The 1939 Bathurst 150 miles road race was a motor race staged at the Mount Panorama Circuit, Bathurst, New South Wales, Australia on 2 October 1939.
The 37 lap race, which was conducted on a handicap basis, was organised by the New South Wales Light Car Club.

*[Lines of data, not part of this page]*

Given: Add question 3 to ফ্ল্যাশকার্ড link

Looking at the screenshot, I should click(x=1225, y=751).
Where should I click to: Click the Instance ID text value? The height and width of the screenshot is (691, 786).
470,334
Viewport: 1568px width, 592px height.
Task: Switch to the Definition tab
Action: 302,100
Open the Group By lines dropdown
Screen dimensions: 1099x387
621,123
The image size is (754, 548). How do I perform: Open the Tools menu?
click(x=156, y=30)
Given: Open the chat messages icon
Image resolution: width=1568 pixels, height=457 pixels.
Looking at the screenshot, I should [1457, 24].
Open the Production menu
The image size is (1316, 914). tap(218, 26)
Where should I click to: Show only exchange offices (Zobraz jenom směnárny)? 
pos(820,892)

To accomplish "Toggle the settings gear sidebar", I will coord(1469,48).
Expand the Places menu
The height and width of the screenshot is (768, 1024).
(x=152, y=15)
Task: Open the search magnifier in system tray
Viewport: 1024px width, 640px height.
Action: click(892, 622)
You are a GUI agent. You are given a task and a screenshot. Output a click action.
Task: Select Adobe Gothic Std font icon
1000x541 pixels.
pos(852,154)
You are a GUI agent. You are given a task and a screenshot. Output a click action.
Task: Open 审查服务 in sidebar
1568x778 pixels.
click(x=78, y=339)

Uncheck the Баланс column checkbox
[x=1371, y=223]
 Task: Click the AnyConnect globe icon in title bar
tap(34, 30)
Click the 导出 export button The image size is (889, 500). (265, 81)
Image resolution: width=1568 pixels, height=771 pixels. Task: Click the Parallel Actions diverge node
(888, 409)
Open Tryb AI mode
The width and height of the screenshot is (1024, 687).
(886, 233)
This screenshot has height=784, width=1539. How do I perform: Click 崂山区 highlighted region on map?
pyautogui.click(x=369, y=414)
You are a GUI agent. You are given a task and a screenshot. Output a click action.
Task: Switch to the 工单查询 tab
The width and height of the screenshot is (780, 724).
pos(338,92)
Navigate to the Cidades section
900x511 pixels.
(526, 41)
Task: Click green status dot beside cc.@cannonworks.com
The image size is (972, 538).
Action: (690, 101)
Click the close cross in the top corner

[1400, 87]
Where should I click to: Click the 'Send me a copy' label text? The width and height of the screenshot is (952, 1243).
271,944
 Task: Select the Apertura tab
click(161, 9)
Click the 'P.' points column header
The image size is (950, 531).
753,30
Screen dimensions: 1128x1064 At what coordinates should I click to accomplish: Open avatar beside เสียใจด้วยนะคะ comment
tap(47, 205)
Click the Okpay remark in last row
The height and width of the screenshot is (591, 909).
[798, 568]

The race was won by John Snow driving a Delahaye.

==Results==

| Position | Driver | No. | Car | Entrant | Handicap | Race time / remarks | Laps |
| 1 | John Snow | 4 | Delahaye | J. F. Snow | 7m 00s | 2h 32m 15s | 37 |
| 2 | Frank Kleinig | 2 | Kleinig Hudson | F. Kleinig | 4m 00s | 2h 34m 09s | 37 |
| 3 | Bob Lea-Wright | 16 | Hudson Terraplane Special | R. A. Lea-Wright | 20m 00s | 2h 35m 15s | 37 |
| 4 | Bob Appleton | 3 | Ford V8 Special s/c | R. A. Appleton | 4m 00s | 2h 36m 09s | 37 |
| 5 | Charles Whatmore | 12 | Ford V8 Special s/c | C. W. Whatmore | 17m 00s | 2h 37m 01s | 37 |
| 6 | Alf Barrett | 1 | Alfa Romeo s/c | A. I. Barrett | Scratch | 2h 37m 27s | 37 |
| 7 | John Crouch | 7 | Alfa Romeo s/c | J. F. Crouch | 12m 00s | 2h 42m 01s | 37 |
| 8 | Tom Lancey | 26 | MG TA | T. Lancey | 26m 00s | 2h 42m 34s | 37 |
| 9 | John Nind | 19 | MG TA | J. P. Nind | 26m 00s | 2h 42m 40s | 37 |
| 10 | John Suttor | 20 | MG TA | J. B. Suttor | 26m 00s | 2h 48m 17s | 37 |
| NC | H. Brewster | 23 | Austin Wasp | H. Brewster | 34m 00s |  |  |
| NC | Edison Waters | 6 | Jaguar SS100 special | E. Edison Waters | 12m 00s |  |  |
| DNF | John Barraclough | 9 | Alvis Terraplane | J. F. Snow | 13m 00s | Universal joint |  |
| DNF | Colin Dunne | 24 | MG K3 s/c | C. Dunne | 10m 00s | Gearbox | 35 |
| DNF | George Reed |  | Ford V8 |  |  |  |  |
| DNF | Harry Monday | 14 | Ford V8 | H. S. Monday | 17m 00s | Handling |  |
| DNF | Kevin Salmon | 5 | Salmon Motors Special | K. D. Salmon | 11m 00s |  | 14 |
| DNF | Doug Robertson | 18 | MG NE | D. I. Robertson | 20m 00s | Oil pressure |  |
| DNF | Les Burrows | 15 | Hudson Terraplane Special | L. Burrows | 18m 00s | Bearings | 7 |
| DNF | R. C. Mortimer | 25 | Wolseley Hornet | R. C. Mortimer | 27m 00s | Bearings |  |
| DNF | Ben Tarr | 22 | MG J3 s/c | A. D. Robertson | 29m 00s | Cracked block |  |
| DNF | Bill Conoulty | 21 | Austin 7 Comet s/c | T. W. Conoulty | 29m 00s | Rolled | 6 |
| DNS | George Reed | 11 | MG Q s/c | L. F. Kelly | 16m 00s |  |  |
| DNS | T. Joshua | 8 | Frazer Nash Ford V8 | G. M. Joshua | 13m 00s |  |  |
| DNS | Ben Tarr | 17 | Rajo Ford | B. Tarr | 20m 00s | Practised |  |
| DNS | H.Bartlett | 10 | MG Q s/c | H.Bartlett | 16m 00s |  |  |

===Notes===
- Starters: 22
- Winner's average speed: 70.5 m.p.h.